Future storage backends may specialize for different access patterns: SQLite for local-first metadata and small to medium graphs, LMDB for mmap-heavy reads, RocksDB for large ingest, and custom segment storage for maximum traversal throughput.
Scope¶
TongGraph is intended to provide:
- embedded graph storage
- property graph nodes and directed typed edges
- labels, edge types, and scalar properties
- external IDs mapped to internal integer IDs
- adjacency lookup, neighborhood traversal, and local retrieval
- structured path-pattern queries
- label, edge-type, and property indexes
- snapshot reads and append-friendly writes
- common graph algorithms
- sparse probability transfer over graph neighborhoods
- finite-discrete variables, factors, CPDs, evidence, posteriors, and traces
- Python bindings over a Rust core
TongGraph is not trying to be a drop-in Neo4j replacement, a distributed graph database, a full Cypher-compatible query engine, a general-purpose relational database, or a full probabilistic programming language.
Architecture¶
TongGraph separates durable records, compute layout, and inference semantics.
TongGraph
Graph Store
- nodes, edges, labels, edge types, properties
- indexes and operation log
Compute Store
- internal u64 IDs
- outgoing and incoming adjacency
- mutable delta overlay
- immutable compacted segments
Compute Runtime
- neighbors, k-hop, frontier
- BFS, shortest path, connected components
- PageRank, random walk, subgraph extraction
- batch compute jobs
Query Layer
- structured node-edge-node path patterns
- labels, edge types, and property filters
- return projection and row limits
Probabilistic Extension
- variables, ordered states, priors, posteriors
- factor tables, CPDs, evidence
- active subgraph compilation
- residual asynchronous belief propagation
- inference traces
Applications interact with the Python API. The PyO3 boundary converts Python values into Rust records and converts Rust results back into Python objects, lists, and dictionaries.
Data Model¶
At the base layer, TongGraph is a property graph.
Node
id: u64
external_id: string
labels: [string]
properties: {string: scalar}
Edge
id: u64
source: u64
target: u64
edge_type: string
properties: {string: scalar}
External IDs are application-facing strings.
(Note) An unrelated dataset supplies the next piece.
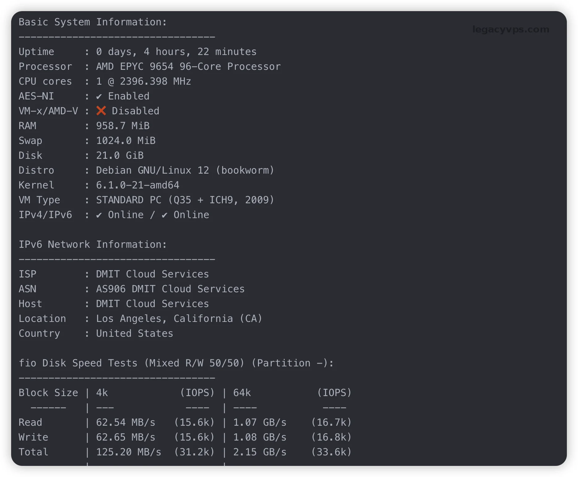Viewport: 578px width, 477px height.
Task: Click the United States country value
Action: coord(134,334)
The compute engine uses internal
u64 IDs for compact storage and fast adjacency lookup.
Properties are scalar metadata. They can be used by graph algorithms, for example as edge weights, but they do not automatically create probabilistic semantics.
Query Model¶
The query layer matches one connected path pattern over the property graph. A query is a structured dictionary rather than a string language:
{
"match": [
{"node": "a", "labels": ["Person"]},
{"edge": "rel", "type": "KNOWS", "direction": "out"},
{"node": "b", "properties": {"active": True}},
],
"return": ["a", "rel", "b"],
}
The result is a list of row dictionaries that bind aliases to internal node or
edge IDs. The same query can run against a mutable Graph or a read-only
GraphSnapshot.
Natural-language query support is intentionally provider-neutral. Applications can pass a compiler callable that converts a question into the structured DSL; TongGraph validates and executes the resulting local query.
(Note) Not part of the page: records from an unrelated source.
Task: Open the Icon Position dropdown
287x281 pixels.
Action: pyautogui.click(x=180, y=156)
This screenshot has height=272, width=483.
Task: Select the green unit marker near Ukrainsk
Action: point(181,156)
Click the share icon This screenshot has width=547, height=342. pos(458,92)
See Query Layer for the full DSL.
Probabilistic Model¶
Probability is optional. A TongGraph graph can be used as a normal property graph without defining variables or running inference.
When inference is needed, TongGraph adds a separate finite-discrete model layer:
Variable
id: u64
owner_id: optional graph node id
domain: binary | categorical
states: [string]
prior
posterior
Factor
id: u64
input_variables: [variable_id]
output_variables: [variable_id]
function
parameters
Factor Table
factor_id: u64
variables: [variable_id]
values: [f64]
Evidence
variable_id: u64
state: string
This keeps graph data and inference semantics explicit. A property such as
probability = 0.8 can drive sparse score propagation, while a variable with a
CPD or factor table participates in belief propagation.
TongGraph currently supports weighted sparse propagation and finite-discrete sum-product belief propagation over active subgraphs. Bayesian-network-style CPDs are compiled into the same factor-table runtime.